Membership: The CIRP will consist of 50 Member States of the United Nations, chosen/elected on the basis of equitable geographical representation. It will provide for equitable representation of all UN Member States, in accordance with established UN principles and practices. It will have a Bureau consisting of one Chair, three Vice-Chairs and a Rapporteur.

Meetings: The CIRP will meet annually for two working weeks in Geneva, preferably in May/June, and convene additional meetings, as and when required. The UNCTAD Secretariat will provide substantive and logistical support to the CIRP by servicing these meetings.

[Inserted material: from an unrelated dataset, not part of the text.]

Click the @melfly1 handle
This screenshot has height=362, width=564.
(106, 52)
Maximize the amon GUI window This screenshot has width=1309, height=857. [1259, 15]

Multi-stakeholder participation: Recognizing the need to involve all stakeholders in Global Internet Governance in their respective roles, the CIRP shall ensure the participation of all stakeholders recognized in the Tunis Agenda. Four Advisory Groups – one each for Civil Society, the Private Sector, Inter-Governmental and International Organisations, and the Technical and Academic Community - will be established, to assist and advise the CIRP. These Groups would be self-organized, as per agreed principles, to ensure transparency, representativity and inclusiveness. The Advisory Groups will meet annually in Geneva and in conjunction with any additional meetings of the CIRP. Their meetings will be held back-to- back with the meetings of the CIRP, so that they are able to provide their inputs and recommendations in a timely manner, to the CIRP.

Reporting: The CIRP will report directly to the UN General Assembly annually, on its meetings and present recommendations in the areas of policy and implementation for consideration, adoption and dissemination to all relevant inter-governmental bodies and international organizations. .

Research Wing: The Internet is a rapidly-evolving and dynamic medium that throws up urgent and rapidly-evolving challenges that need timely solutions. In order to deal effectively and prudently with these emerging issues in a timely manner, it would be vital to have a well-resourced Research Wing attached to the CIRP to provide ready and comprehensive background material, analysis and inputs to the CIRP, as required.

Links with the IGF: Recognizing the value of the Internet Governance Forum as an open, unique forum for multi-stakeholder policy dialogue on Internet issues, the deliberations in the IGF along with any inputs, background information and analysis it may provide, will be taken as inputs for consideration of the CIRP. An improved and strengthened IGF that can serve as a purposeful body for policy consultations and provide meaningful policy inputs to the CIRP, will ensure a stronger and more effective complementarity between the CIRP and the IGF.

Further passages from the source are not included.